## Problem to solve:
Verbatim output, no pictures: the lines from the beginning of the material through the line with "235x219 pixels.", both ends kept.

## Stored data:

= = = =

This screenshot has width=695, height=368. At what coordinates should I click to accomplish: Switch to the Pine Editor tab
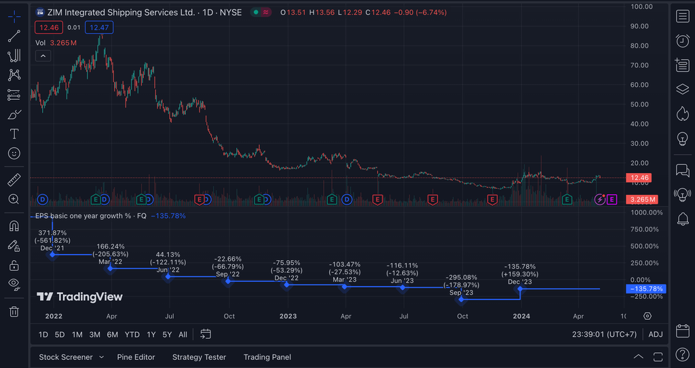[136, 357]
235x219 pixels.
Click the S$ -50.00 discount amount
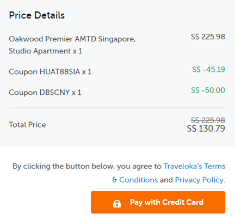pyautogui.click(x=208, y=90)
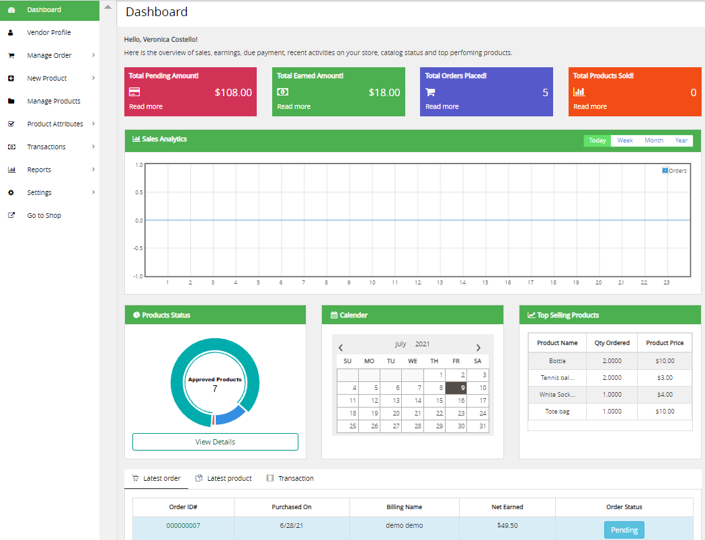Click the Reports bar chart icon
Viewport: 705px width, 540px height.
pos(11,170)
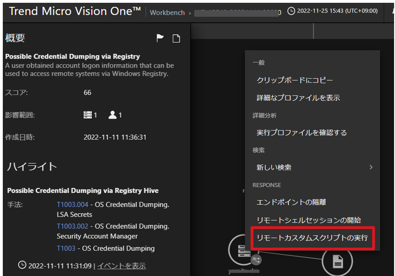The width and height of the screenshot is (395, 276).
Task: Open the T1003.004 technique link
Action: tap(72, 204)
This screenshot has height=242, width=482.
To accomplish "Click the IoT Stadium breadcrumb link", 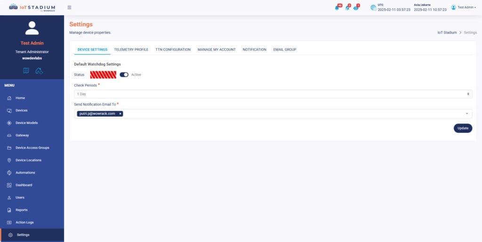I will 447,33.
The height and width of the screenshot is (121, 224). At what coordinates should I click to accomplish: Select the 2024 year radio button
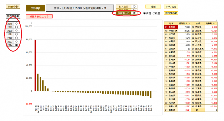(17, 45)
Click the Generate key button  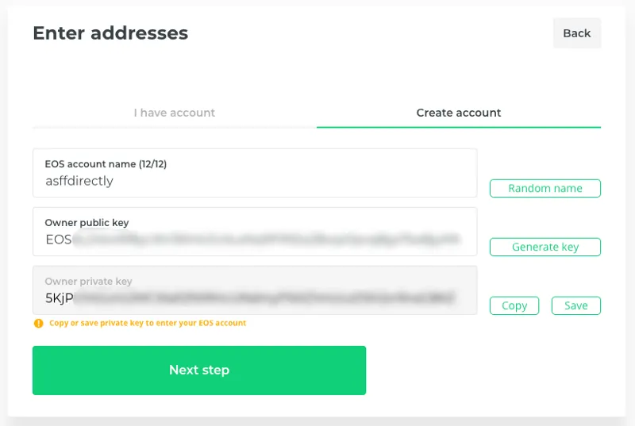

= = = =

## Output for this task:
This screenshot has width=695, height=368. At what coordinates should I click to accomplish: Switch to the Pine Editor tab
[136, 357]
235x219 pixels.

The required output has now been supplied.